PIGEONHOLE PRINCIPLE - DISCRETE MATHEMATICS

"No! Everybody has a friend here." You're so inspirational :,)

Two of the best teachers at UA-cam you and organic chemistry tutor

What an explanation. Principle look like nothing at first, but it's applications are mindblowing.

It’s like he knew what exactly went on in my lecture and did a great job! Amazing!

The friends one still works if you allow people to have 0 friends. Then people can have {0, ..., n-1} friends. From here, either two people have the same number of friends (so the proof is done), or each person has a different number, which means there is one person in each box. However, this is a contradiction, because it says that one person has 0 friends and one has n-1 (the maximum number, since you can't be friends with yourself). It's impossible to have one friendless person and one who is friends with everybody, so either there is nobody in the friendless box or there is nobody in the n-1 box. Either way, there are now n-1 total boxes for n people, so two people must share a box.

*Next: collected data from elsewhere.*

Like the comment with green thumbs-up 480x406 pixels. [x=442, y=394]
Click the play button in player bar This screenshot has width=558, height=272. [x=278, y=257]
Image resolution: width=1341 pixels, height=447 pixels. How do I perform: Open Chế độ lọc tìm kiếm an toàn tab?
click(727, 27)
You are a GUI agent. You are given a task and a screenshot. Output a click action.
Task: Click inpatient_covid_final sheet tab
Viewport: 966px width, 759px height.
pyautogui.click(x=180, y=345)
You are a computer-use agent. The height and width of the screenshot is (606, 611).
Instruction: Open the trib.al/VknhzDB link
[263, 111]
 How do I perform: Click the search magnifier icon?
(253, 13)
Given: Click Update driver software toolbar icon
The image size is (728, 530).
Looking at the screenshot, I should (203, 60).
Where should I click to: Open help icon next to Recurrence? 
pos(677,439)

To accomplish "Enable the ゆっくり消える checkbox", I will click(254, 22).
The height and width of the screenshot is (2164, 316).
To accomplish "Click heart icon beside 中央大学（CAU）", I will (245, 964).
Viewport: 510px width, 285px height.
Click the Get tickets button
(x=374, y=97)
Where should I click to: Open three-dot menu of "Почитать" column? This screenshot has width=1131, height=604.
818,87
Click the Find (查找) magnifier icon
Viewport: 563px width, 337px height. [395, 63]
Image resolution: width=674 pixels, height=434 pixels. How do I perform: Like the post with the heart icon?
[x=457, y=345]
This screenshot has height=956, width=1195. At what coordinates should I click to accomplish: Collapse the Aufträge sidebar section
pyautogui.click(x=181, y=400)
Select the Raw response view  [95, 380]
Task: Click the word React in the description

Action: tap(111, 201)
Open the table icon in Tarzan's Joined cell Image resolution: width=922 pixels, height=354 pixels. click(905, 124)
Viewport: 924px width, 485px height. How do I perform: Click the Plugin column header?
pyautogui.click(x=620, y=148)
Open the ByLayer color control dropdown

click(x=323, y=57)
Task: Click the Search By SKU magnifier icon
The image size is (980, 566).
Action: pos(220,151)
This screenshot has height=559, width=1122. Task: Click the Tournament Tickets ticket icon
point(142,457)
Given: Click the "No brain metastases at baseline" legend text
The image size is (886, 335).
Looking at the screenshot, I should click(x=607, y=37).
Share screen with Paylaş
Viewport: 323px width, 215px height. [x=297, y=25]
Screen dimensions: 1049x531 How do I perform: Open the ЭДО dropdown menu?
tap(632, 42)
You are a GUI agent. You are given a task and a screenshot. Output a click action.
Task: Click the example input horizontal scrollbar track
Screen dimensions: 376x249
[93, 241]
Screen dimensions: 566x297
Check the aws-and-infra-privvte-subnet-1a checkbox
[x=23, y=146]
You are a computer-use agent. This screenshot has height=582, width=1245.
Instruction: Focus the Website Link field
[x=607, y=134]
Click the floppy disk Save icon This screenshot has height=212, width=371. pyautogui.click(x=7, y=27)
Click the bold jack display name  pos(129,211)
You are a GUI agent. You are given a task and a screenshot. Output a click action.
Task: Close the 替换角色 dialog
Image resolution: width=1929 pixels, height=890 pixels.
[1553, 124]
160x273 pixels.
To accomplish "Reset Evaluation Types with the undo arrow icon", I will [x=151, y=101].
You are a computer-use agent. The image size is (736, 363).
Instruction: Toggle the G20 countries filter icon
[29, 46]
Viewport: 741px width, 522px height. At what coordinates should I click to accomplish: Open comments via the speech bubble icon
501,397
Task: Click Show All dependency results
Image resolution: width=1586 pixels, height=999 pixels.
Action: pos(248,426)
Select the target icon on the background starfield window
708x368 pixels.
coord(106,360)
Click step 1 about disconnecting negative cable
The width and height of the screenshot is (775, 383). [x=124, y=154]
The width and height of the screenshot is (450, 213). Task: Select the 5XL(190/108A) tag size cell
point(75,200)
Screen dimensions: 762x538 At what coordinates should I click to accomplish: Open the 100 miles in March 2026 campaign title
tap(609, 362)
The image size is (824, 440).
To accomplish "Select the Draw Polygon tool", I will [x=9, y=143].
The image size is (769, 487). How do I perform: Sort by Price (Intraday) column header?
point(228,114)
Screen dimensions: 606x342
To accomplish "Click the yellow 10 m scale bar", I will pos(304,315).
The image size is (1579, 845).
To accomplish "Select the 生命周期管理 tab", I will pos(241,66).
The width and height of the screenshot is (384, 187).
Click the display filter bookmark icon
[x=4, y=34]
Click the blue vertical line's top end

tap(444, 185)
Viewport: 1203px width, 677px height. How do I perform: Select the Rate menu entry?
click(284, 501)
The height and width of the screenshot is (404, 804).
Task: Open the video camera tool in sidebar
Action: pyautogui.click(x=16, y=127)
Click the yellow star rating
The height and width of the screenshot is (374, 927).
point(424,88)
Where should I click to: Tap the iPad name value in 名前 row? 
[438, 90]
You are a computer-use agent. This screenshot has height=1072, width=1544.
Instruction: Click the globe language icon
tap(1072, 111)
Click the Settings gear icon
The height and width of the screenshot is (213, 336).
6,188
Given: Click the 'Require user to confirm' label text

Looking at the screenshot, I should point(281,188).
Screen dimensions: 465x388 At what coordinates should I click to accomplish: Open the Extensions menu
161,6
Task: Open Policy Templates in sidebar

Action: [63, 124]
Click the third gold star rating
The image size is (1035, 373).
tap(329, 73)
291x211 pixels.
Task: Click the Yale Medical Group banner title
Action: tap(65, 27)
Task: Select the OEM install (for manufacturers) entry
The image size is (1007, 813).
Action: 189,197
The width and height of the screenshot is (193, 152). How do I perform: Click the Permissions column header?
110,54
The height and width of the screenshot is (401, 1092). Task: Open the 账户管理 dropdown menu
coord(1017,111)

1:10 me on every discrete math test

I like the technique of 'reverse engineering' the problem. It's good to see how math problems are actually put together. It really helped my understanding.

@TheTrevTutor In the last example, the pigeonhole isn't anywhere in the 2x2 squares but the holes are just one of the opposite diagonal points on the 2x2 square. So essentially, we have 13 pockets or pigeonholes and we just require 14 dots to violate the sqrt(8) distance rule.

Great way of teaching sir. I learnt this topic in just 20 min. Tysm.

Hey TrevTheTutor
In that Square grid problem only 13 such points can be inserted. How can you fit 16 points that are sqrt(8) distance apart??
Please help.

The way you said okay in whole video made me smile the whole time.

Okay, I have a question on the last problem - I am getting that you can at most have only 13 dots that are at most sqrt(8) away from each other at the same time. Your idea of 16 that you can have 1 dot on each square is not correct, I feel! If I could send you a picture, I would but it seems that adjacent diagonals reuse the same diagonals

Good explanation of this easy-difficult concept. Many thanks :)

hi Trevor I have a discrete math final coming up soon do you have any tips/advice ?thank you!
your videos are awesome thank you thank you thank you for posting them up!

bro is the savior of many, protector of college students, bringer of high math grades
ty trevtutor I will write my exam score if I can find this again :)

no dislikes and that tells you how good you explain. really great explanation.

Really well made video! Thanks for the intuitive and combinatorial proofs!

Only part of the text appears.